* Tugas Singkat: Dalam teks bacaan tentang konspirasi, apa yang disebut sebagai Atlantis yang hilang?

* Teks Bacaan:
++++++++++

Kamis, 26 April 2012

KONSPIRASI



"Jangan percaya Global Warming, ia adalah konspirasi industri kapital untuk menjual barang dan jasa yang ‘eco-friendly’, ‘green’, dan seterusnya.“

“9/11 itu konspirasi Amerika untuk melegalkan invasi terhadap negara-negara Islam!”

“Nusantara adalah Atlantis yang hilang, penggalan surga yang hilang, banyak emas dan piramida raksasa yang tersembunyi di dalamnya.”

“Jangan membeli ayam goreng itu, jagan memakai kosmetik merek itu, jangan memakan makanan berlabel simbol itu... itu Yahudi. Musuh agama!”

“Jangan pilih dia di pemilu berikutnya, dia antek Amerika. Dia boneka yang dikendalikan Amerika untuk mengeruk kekayaan negara kita!”

“Tidak perlu risau dengan konflik di Lampung, Bima, Palu, Papua, dan seterusnya, itu strategi makar menggulingkan pemerintah. Pasti ada yang menunggangi. Santai saja. Nanti juga reda sendiri.”

“Sepertinya tabrakan maut di Halte Tugu Tani itu hanyalah pengalih perhatian, pengubah isu agar masyarakat tak lagi peduli pada sidang skandal korupsi yang melibatkan partai penguasa negeri ini! Afriani pasti pembunuh bayaran!”

++++++++++

* Bagian Data:

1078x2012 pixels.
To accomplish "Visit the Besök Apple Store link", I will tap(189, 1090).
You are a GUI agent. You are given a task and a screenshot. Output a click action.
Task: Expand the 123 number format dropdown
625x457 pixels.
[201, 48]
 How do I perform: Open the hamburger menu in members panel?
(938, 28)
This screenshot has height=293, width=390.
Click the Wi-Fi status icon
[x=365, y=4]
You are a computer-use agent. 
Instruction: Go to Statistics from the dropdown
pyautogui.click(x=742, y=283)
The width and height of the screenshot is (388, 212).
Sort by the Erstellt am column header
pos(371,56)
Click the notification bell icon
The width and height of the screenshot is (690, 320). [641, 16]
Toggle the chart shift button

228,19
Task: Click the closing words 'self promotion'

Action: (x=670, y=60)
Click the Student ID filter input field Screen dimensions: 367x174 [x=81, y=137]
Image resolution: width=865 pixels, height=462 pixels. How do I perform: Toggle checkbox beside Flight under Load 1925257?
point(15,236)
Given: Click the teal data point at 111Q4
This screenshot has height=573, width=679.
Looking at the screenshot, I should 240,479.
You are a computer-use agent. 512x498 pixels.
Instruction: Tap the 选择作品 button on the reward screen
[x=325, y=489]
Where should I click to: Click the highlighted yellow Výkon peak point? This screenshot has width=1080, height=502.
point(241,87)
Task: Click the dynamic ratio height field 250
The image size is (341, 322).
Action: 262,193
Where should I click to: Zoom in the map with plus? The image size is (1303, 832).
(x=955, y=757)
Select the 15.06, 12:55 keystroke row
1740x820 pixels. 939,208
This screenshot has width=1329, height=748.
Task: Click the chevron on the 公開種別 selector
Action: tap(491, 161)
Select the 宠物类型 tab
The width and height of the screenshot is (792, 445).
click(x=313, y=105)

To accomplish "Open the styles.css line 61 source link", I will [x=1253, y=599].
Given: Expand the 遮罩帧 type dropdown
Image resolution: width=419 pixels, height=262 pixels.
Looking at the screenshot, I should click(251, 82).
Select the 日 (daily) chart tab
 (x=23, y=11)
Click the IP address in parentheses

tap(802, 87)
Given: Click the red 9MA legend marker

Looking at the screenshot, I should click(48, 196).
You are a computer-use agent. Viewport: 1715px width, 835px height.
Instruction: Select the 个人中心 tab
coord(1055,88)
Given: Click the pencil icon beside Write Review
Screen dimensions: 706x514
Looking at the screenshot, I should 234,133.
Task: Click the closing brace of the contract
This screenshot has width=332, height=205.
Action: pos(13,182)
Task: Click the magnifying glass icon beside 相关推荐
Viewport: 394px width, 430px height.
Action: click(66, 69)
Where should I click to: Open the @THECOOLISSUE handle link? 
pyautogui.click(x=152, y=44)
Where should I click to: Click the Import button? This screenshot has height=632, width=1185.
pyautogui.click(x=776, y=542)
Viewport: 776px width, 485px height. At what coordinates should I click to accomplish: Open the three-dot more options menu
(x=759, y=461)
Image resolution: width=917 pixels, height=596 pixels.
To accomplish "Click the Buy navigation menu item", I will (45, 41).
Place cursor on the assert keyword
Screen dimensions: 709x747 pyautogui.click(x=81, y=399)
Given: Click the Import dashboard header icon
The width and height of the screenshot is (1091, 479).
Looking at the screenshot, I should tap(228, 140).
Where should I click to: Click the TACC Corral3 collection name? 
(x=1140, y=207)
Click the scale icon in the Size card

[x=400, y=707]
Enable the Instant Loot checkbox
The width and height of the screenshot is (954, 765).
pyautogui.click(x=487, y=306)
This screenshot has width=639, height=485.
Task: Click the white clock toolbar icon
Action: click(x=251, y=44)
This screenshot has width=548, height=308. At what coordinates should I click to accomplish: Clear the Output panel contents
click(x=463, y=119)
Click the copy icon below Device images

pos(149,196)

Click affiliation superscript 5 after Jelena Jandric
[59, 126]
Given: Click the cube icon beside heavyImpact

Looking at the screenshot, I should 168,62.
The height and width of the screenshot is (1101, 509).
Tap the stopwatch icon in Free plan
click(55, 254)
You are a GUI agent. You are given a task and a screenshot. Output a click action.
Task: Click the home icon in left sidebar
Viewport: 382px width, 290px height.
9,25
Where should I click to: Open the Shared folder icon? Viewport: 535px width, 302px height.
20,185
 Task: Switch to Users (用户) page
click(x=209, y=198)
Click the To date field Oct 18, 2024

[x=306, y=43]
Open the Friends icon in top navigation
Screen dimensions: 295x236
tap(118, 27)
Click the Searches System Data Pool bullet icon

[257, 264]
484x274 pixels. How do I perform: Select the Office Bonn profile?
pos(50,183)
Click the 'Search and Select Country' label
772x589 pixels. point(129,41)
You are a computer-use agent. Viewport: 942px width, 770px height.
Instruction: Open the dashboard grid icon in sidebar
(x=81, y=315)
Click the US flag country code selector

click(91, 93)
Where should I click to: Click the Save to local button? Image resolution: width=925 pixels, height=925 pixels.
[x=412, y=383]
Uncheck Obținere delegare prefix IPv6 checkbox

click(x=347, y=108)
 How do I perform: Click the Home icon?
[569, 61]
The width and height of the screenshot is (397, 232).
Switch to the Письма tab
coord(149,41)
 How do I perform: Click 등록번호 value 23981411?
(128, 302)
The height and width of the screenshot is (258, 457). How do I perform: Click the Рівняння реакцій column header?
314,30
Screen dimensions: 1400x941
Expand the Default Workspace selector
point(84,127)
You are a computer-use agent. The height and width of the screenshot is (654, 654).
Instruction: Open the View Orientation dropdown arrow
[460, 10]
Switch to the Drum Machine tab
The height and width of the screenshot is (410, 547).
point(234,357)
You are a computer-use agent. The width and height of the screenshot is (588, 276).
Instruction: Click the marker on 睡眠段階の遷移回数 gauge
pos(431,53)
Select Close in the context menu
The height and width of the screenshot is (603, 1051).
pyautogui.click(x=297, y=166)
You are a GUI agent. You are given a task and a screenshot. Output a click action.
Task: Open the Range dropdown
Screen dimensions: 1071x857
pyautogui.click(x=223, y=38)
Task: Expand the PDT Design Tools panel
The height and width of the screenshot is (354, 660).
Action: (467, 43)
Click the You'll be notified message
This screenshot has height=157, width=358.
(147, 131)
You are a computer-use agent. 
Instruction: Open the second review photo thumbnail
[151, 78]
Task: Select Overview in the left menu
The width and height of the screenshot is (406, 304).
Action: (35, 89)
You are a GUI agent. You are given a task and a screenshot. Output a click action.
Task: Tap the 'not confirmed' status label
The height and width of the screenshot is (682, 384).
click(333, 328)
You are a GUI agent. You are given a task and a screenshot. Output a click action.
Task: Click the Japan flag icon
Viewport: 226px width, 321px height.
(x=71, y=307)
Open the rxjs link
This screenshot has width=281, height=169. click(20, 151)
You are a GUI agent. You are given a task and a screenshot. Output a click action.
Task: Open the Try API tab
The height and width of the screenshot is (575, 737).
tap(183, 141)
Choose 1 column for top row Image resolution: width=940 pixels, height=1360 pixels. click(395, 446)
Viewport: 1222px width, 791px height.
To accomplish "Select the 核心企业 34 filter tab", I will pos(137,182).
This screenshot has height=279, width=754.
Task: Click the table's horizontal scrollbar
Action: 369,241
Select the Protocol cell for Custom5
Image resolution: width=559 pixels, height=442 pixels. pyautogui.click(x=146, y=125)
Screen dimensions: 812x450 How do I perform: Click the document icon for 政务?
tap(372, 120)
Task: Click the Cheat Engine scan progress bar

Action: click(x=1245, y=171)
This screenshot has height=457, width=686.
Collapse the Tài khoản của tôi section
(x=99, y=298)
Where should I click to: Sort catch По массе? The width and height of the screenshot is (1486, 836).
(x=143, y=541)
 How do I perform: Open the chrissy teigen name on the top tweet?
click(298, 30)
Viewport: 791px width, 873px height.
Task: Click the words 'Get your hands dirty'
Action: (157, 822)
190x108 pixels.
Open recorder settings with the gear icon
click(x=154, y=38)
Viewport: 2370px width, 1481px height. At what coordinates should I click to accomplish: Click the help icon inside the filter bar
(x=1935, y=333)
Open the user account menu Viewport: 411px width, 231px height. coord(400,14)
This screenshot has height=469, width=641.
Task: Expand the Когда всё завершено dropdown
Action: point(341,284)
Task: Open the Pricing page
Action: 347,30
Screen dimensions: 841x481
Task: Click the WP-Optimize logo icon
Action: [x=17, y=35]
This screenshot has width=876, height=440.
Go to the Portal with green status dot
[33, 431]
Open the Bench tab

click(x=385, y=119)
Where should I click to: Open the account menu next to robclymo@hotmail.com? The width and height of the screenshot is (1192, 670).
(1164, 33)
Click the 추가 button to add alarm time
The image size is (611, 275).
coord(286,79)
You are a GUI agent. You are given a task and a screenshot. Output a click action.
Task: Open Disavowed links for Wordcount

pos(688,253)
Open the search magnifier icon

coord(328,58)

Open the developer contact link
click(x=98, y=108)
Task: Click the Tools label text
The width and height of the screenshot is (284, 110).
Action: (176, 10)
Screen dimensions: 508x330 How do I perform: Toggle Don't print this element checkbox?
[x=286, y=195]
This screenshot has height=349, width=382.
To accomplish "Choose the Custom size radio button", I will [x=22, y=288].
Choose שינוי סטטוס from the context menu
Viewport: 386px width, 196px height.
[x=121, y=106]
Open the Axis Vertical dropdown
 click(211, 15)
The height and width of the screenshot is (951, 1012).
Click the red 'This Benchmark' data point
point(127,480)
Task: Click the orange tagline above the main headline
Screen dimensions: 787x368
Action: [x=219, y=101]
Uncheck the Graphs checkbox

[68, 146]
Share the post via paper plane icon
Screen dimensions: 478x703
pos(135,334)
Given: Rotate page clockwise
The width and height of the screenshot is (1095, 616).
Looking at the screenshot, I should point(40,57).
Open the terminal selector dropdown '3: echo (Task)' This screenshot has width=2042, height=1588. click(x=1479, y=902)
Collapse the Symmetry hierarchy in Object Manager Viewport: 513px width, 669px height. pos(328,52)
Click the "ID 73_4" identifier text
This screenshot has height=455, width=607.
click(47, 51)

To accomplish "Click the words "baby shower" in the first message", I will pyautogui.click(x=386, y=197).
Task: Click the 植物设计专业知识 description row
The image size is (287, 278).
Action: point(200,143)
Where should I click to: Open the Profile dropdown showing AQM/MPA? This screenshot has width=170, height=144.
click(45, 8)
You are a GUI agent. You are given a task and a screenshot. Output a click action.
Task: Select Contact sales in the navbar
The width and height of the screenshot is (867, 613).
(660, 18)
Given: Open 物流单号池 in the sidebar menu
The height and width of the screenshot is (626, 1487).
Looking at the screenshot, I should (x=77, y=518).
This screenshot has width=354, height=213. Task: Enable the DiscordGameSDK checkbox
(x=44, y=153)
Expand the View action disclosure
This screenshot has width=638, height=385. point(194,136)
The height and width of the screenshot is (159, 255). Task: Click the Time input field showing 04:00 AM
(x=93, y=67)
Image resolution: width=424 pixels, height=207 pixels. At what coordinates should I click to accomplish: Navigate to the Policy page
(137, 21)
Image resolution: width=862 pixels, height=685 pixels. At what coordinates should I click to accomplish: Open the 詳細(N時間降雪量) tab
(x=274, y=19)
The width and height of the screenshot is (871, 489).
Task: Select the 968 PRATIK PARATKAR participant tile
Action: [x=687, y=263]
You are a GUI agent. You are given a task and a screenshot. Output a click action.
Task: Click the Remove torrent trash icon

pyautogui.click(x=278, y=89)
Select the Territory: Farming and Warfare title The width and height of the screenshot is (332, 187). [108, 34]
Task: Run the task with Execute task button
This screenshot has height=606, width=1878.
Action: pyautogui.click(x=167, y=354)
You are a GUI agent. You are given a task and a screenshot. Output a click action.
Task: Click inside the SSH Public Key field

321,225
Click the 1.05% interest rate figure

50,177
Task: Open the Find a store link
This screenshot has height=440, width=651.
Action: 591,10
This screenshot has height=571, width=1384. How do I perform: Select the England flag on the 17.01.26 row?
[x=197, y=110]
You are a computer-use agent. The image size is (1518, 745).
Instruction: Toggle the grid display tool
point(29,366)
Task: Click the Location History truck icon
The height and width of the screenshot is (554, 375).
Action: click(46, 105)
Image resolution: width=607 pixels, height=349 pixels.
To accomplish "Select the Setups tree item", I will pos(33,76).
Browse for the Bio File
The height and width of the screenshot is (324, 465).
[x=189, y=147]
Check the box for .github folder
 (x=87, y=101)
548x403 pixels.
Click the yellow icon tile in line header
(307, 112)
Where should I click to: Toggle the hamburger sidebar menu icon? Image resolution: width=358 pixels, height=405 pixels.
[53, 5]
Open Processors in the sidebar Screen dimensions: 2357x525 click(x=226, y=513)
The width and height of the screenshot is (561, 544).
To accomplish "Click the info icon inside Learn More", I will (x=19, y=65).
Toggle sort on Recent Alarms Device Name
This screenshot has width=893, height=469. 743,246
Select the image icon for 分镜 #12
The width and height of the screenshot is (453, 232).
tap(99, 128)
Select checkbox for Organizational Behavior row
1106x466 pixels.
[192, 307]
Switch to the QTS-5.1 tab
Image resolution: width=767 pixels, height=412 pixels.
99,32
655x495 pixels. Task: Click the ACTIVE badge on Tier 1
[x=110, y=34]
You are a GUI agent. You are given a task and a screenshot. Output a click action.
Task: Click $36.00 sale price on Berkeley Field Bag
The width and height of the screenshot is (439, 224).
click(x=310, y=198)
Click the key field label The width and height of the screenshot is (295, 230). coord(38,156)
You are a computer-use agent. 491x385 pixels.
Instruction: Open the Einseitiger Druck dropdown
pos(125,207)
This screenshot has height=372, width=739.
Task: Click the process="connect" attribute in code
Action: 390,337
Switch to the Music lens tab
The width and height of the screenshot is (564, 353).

++++++++++

* Penyelesaian Soal: Nusantara.